00-01 職業選択システムバグってる
よく分かんない。
ただ死んだのは分かる。
だって、なんか目の前に女神いるもん。
「こんにちは、相沢さん。貴方は若くして命を落としました。しかし、貴方にはまだ使命があります。貴方には転生するチャンスがあります。」
あっ。
これ異世界転生系のそれだわ。へぇー。ホントにあるんだね。
この記憶に靄がかった感じ、もしかして夢?
「あっ!あの!!僕、生前の記憶が曖昧なんですけど!何か教えていただけませんか?もしかして英雄的な感じで命を落とした!とか。」
「転生後、生前の記憶が貴方の足かせにならないよう、一部の消極的記憶は制限しています。それに相沢さん、貴方には時間がありません。今は辛うじて魂を天界にとどめていますが、それも時間の問題です。」
ほぉ、それはまたご都合主義だな。俺が今やけにテンション高めなのもそれが理由か。
それにしても……。漫画とかで見たら露出狂みたいな恰好で引いてたけど、やっぱ自分の目で見ると違うな。女神って。
化粧なしで可愛いのは幻想だなんて聞いてたけど、この考え自体が幻想だったなんてな。
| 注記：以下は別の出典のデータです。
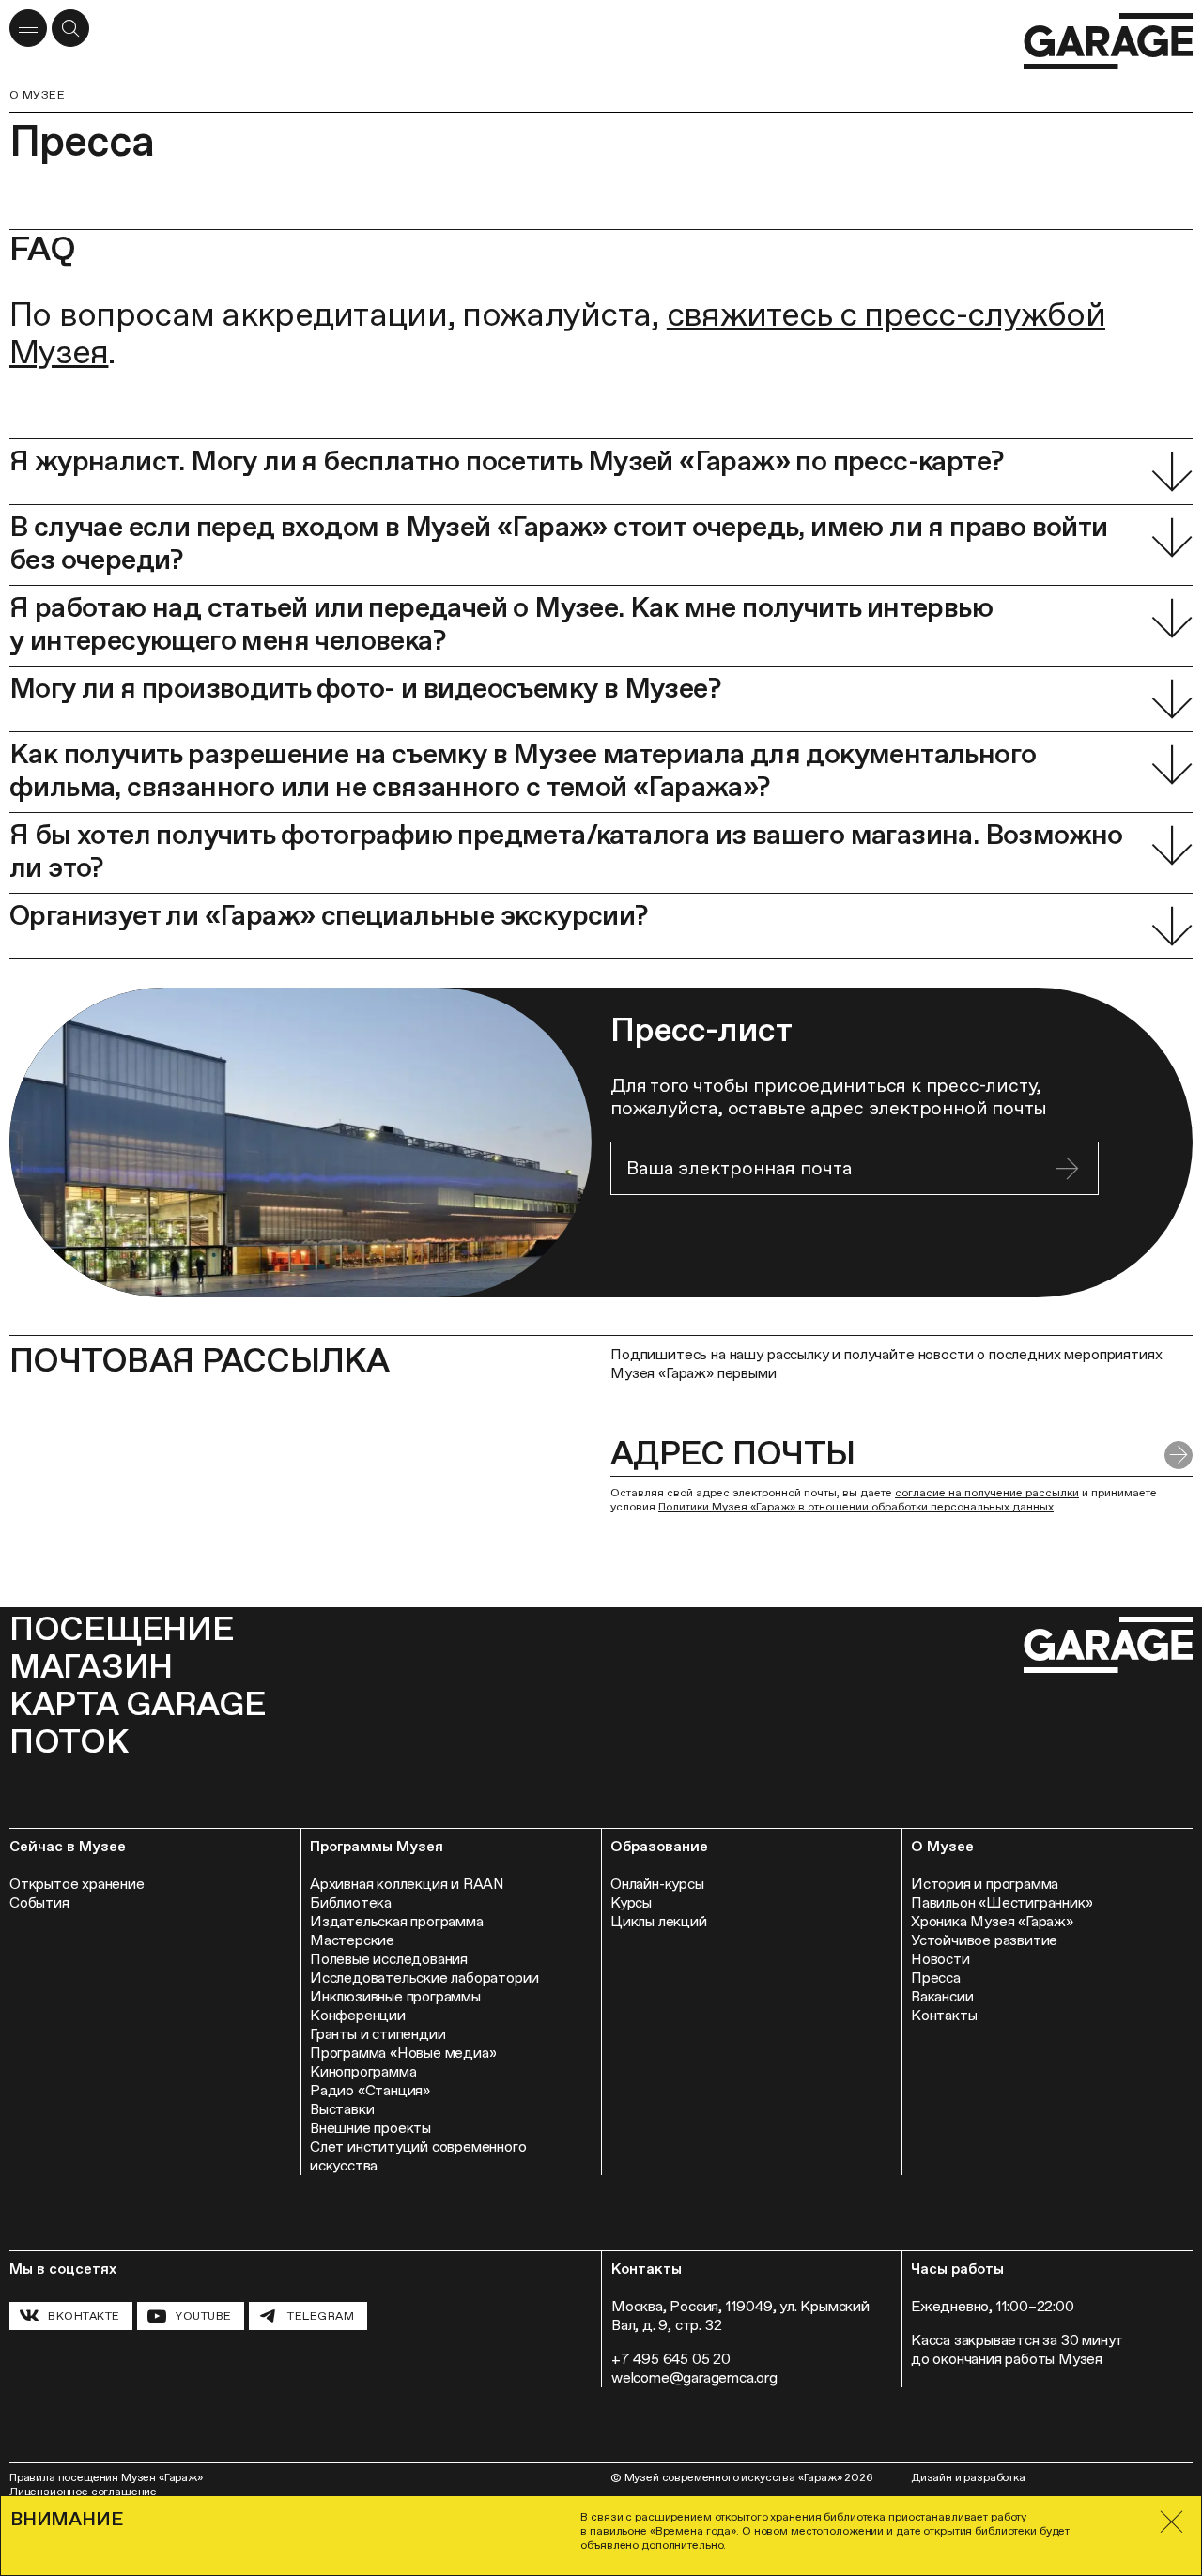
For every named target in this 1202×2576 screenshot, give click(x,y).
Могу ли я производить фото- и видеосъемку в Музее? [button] (364, 687)
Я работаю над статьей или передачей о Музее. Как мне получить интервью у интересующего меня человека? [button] (501, 623)
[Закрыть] (1171, 2522)
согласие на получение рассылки (987, 1492)
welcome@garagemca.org (694, 2377)
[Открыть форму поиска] (70, 28)
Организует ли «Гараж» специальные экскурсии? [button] (328, 914)
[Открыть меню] (28, 28)
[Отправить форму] (1067, 1168)
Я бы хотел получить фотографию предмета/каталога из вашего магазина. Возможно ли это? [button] (566, 850)
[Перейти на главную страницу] (1108, 41)
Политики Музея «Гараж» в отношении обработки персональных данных (856, 1506)
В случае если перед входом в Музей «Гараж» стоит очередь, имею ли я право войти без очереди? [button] (558, 542)
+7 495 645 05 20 (671, 2359)
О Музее (37, 94)
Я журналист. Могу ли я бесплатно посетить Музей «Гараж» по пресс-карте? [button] (506, 460)
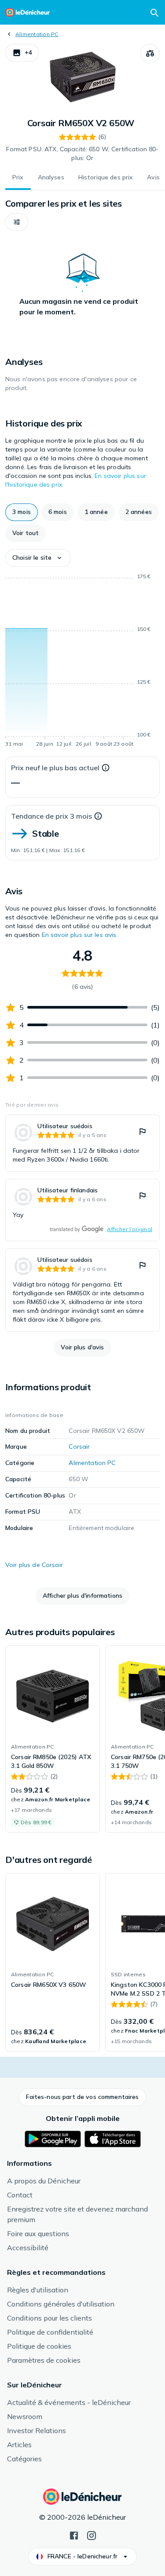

すげぇー。
「あっ、あの、全部響いてます。」
「えっ。すっ、すいません。……すいません。」
「エホン!では!貴方は!異世界転生を希望しますか?」
「もしかしてチートスキルとか!ついてくるんですか!それとも魔剣みたいな専属武器とか?」
「いえ、貴方が転生するのは世界のバランスを保つためです。」
なんだよ。もしかして不幸系の転生か!?いやだ!せっかく転生するなら一滴の汗もかきたくねぇよ!!
「貴方には堕落した人類に試練を与える「魔王」、再び立ちはだかる魔族から人類を守る「勇者」のどちらかを選ぶ事ができます。」
「すっ、すげぇ!これホログラムか?選択肢が浮かんでる!これが職業選択って奴か!」
って、心の声がもろ声になってる。この仕組みはちょっと減点だな。
おっと。これは全部聞こえてるんだったな。
「は、はは。で、どちらにします?」
女神様の笑い声が枯れてやがる。ひっ、引かれたか?
「そうですね……。」
勇者はなんか英雄とかになって歴史に残りそうだけど、魔物とかにボコボコにされるよなぁ。それはちょっと嫌だ。
魔王はどうだろうか。多分チートスキルとかで無双!的な感じの事が出来そうだよな。でも結局勇者に倒される役だし……。でもそこは転生で得た「ユニークスキル」!とかで覆せたりするのかな……。
そうだ!いい事考えた!
「グへへ。」
「ぐ、グへへ? 相沢さん!?」
「おりゃーー!どうだ!って。どっ…ち……だ?」
「あっ相沢さん!?これは一体?なっなんでどっちも……どっちも選択されてるんですか!?」
今、俺の目の前には白く輝く「勇者」、「魔王」と書かれたプレートが2つ浮かんでいる。人より早く、長くパソコンを使った俺なら分かる。おそらく、押すと少し色が暗くなって灰色にでもなるのだろう。
が、今そのプレートは両方とも灰色になっている。つまり、両方とも選択状態にあるんだ。
「けっ、結果、両方選択っ!異常事態によりっ新規職業を生成っ!」
「えっ、新規? そんな事できるんですか!?」
「新規職業は!堕落した人類より魔界を守り、魔王の加護を受けた、選ばれし者っ……まっ、魔勇者?なんですか!魔勇者って!こっ、こんなっ!」
「魔王の加護って、それ勇者なんでs…」
「こっちが聞きたいですよ!もう……、せっかく女神になったのに、こんな例外事例出したら堕とされちゃう…。」
「なっ、なんかすいません。」
「はぁ。では、頑張ってくださいね。」
「えっ。説明それだけ……。うわっ!これがいわゆる魔法陣ですね!すげぇー!あっ。めっ、女神様!女神様も頑張って下さい!」
始まる!なんか仰々しい職業だったけど、多分大丈夫!これから俺の輝かしい異世界ライフが始まるんだ!
頑張って書きます。どうかよろしくお願いします。